Govt. had fallen in error by releasing Dharmapuri bus burning and Melavalavu massacre case accused: HC

Same error cannot be allowed to be perpetrated by granting similar relief to John David accused of murdering Navarasu, say judges

Published - March 20, 2022 09:40 pm IST - CHENNAI 

Just because the State government had “fallen in error” in releasing the accused in the infamous Dharmapuri bus burning case and also those involved in the Melavalavu massacre, “the same error cannot be allowed to be perpetrated” by granting similar relief to M. John David, convicted in the 1996 gruesome murder of medical student Pon Navarasu, the Madras High Court has said.

Justices P.N. Prakash and A.A. Nakkiran dismissed a writ petition filed by the life convict’s gynaecologist mother, praying for his premature release, and concurred with State Public Prosecutor Hasan Mohamed Jinnah and Additional Public Prosecutor R. Muniyapparaj that there could not be negative equality under Article 14 (equality before law and equal protection of laws) of the Constitution.

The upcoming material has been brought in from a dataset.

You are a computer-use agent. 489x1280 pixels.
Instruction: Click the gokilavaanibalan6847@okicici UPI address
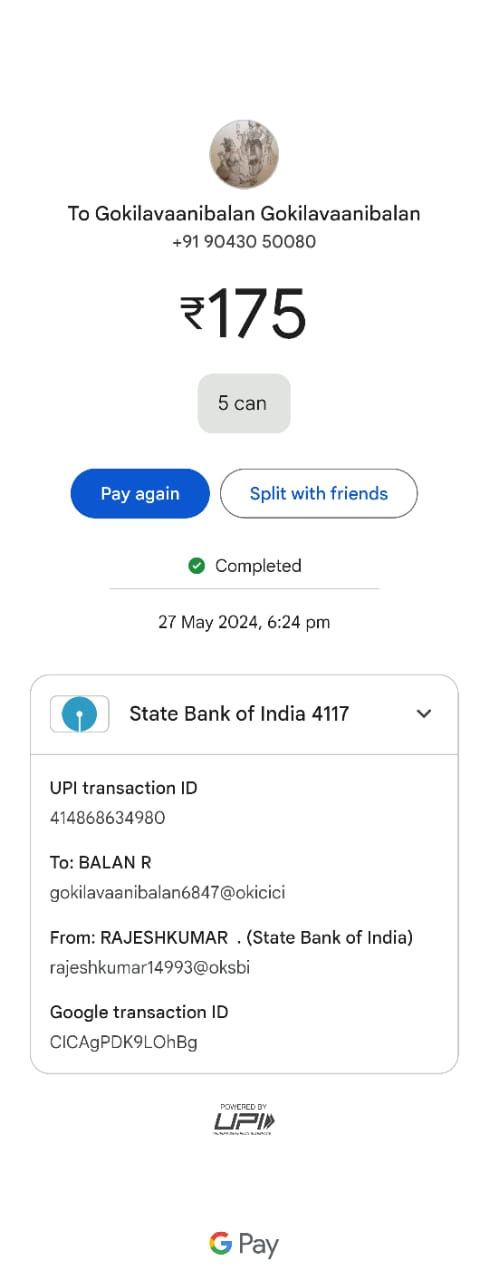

They cited the Supreme Court to have said, in a recent judgement, that “a principle, axiomatic in the country’s constitutional lore is that there is no negative equality. In other words, if there has been a benefit or advantage conferred on one or a set of people, without legal basis or justification, that benefit cannot multiply or be relied upon as a principle of parity or equality.”

The writ petition, filed in 2020, had challenged the July 22, 2019 Government Order through which a State level committee’s recommendation to release David was turned down on the ground that he had committed a brutal crime in 1996 by severing the head of his hostel mate Navarasu, who was the son of then University of Madras Vice-Chancellor P. K. Ponnuswamy, following a ragging incident at Muthiah Medical College in Annamalai University.

The trial court had convicted him in 1998, sentencing him to life. However, the High Court acquitted him in 2001 for the want of evidence. After a prolonged legal battle, the Supreme Court reversed the acquittal and confirmed the conviction in 2011. Since the crime was heinous and the body parts of Navarasu had been strewn in various places on the outskirts of Chennai, the government decided not to release him.

However, his counsel argued that such a decision was discriminatory as the government had, in November 2018, released 13 convicts who had set a government bus ablaze, killing three girls of the Tamil Nadu Agricultural University in February 2000 as a special court had sentenced former Chief Minister Jayalalithaa to one year imprisonment in Kodaikanal Pleasant Stay Hotel case.

Additionally, the counsel said the government had, in November 2019, released 13 convicts who had hacked to death six persons belonging to the scheduled castes at Melavalavu, Madurai in 1996. Therefore, refusing to release David alone, despite a good conduct certificate issued by the superintendent of Puzhal Central Prison, was unfair, he argued. However, his contentions did not cut ice with the judges.

Though the counsel also relied upon Supreme Court verdict, the Bench wrote, “The Supreme Court, in that case, proceeded to exercise its powers under Article 142 of the Constitution on a case-to-case basis and directed the release of the convict prisoners therein. We do not have the powers of the Supreme Court to engage in such an exercise, however sympathetic we may be towards John David.”